PhD ceremony: dhr. S. Tsubohara, 13.15 uur, Academiegebouw, Broerstraat 5, Groningen
Thesis: Democracy through political parties and public participation: the case of the planning history of Groningen, the Netherlands
Promotor(s): prof.dr. G.J. Ashworth
Faculty: Spatial Sciences
According to the prevailing view of democracy, democracy is participation, and the more participatory a decision-making process is, the more democratic the process is. The ideal is classical Greek-type democracy or the New England town meeting. Participatory theory is based on this prevailing popular view.

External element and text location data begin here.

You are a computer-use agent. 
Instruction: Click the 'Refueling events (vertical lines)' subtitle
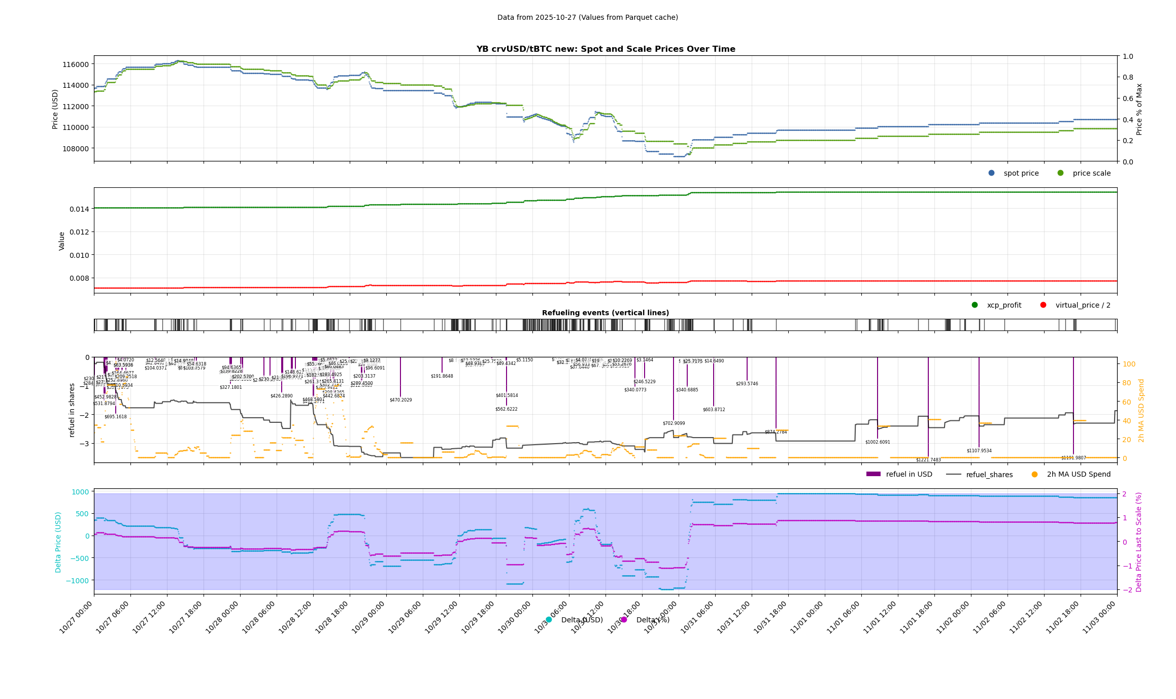605,313
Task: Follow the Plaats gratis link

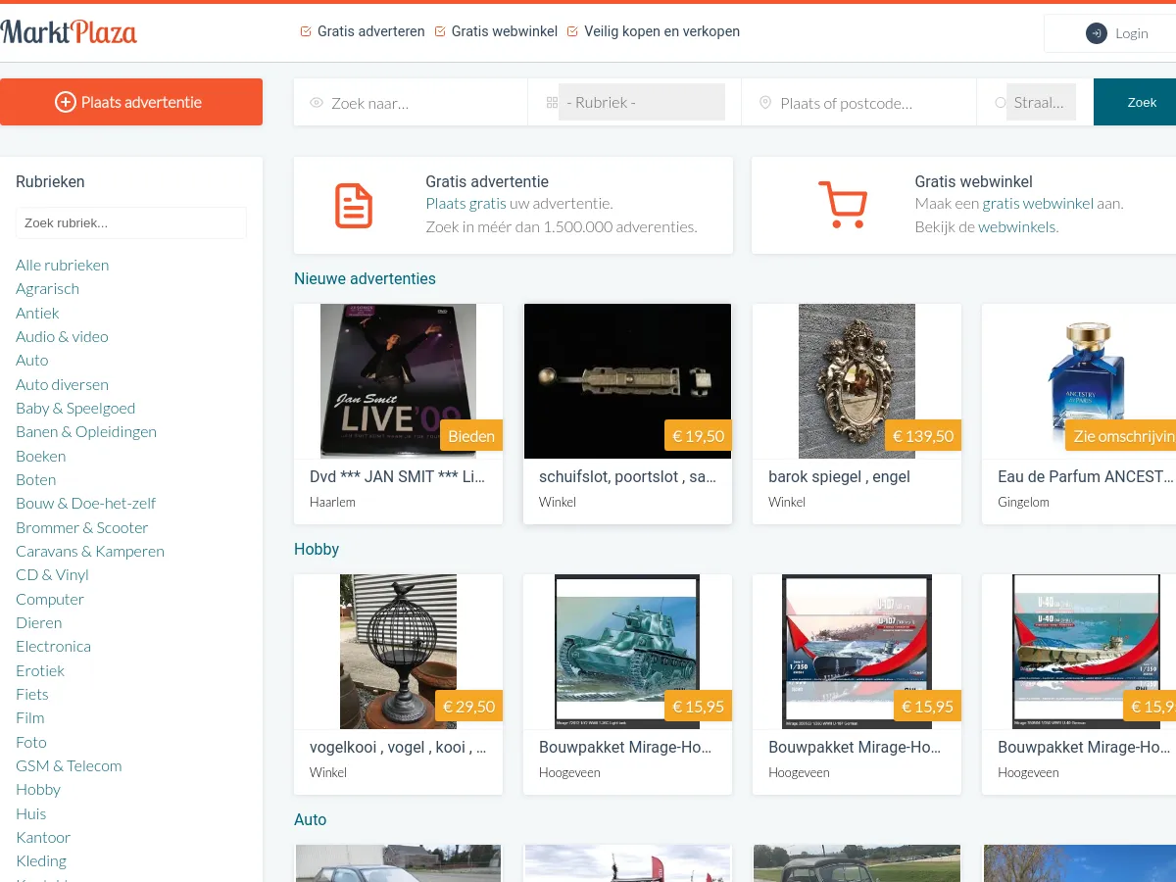Action: coord(466,204)
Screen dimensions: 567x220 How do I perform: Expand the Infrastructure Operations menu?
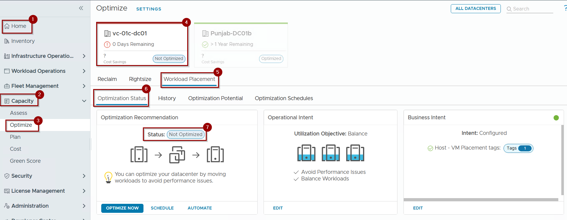84,56
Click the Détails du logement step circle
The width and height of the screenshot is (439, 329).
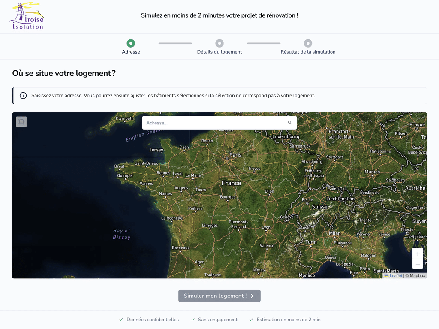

However, participatory theory is just one of democratic theories, originating from the 1960s New Left Movement.
This study evaluates the planning history of Groningen, The Netherlands, not only in terms of participatory theory but also in terms of much older democratic theory, namely, liberal-democratic theory, which puts emphasis on political leadership. This study focuses on three cases. The first case is the traffic circulation plan in the 1970s, which was introduced to drastically reduce cars in the inner city. The second case is a dispute around a car-free urban park mainly in the 1980s. The third case is a traffic plan for the whole city area in the 1990s, which tried to obtain broad public support through the thorough participatory process.
Liberal democrats have been grossly misunderstood and criticised as elitist by participationists. However, the planning history of Groningen reveals that participatory theory is based on unrealistic views of citizens, and that liberal-democratic theory is effective in realising the public interest. Particularly, the history shows that political parties have played a decisive role in realising environment-friendly traffic plans. This study stresses the necessity of adopting liberal-democratic theory, and puts forward some suggestions about political parties, which cannot be replaced by the new social movements.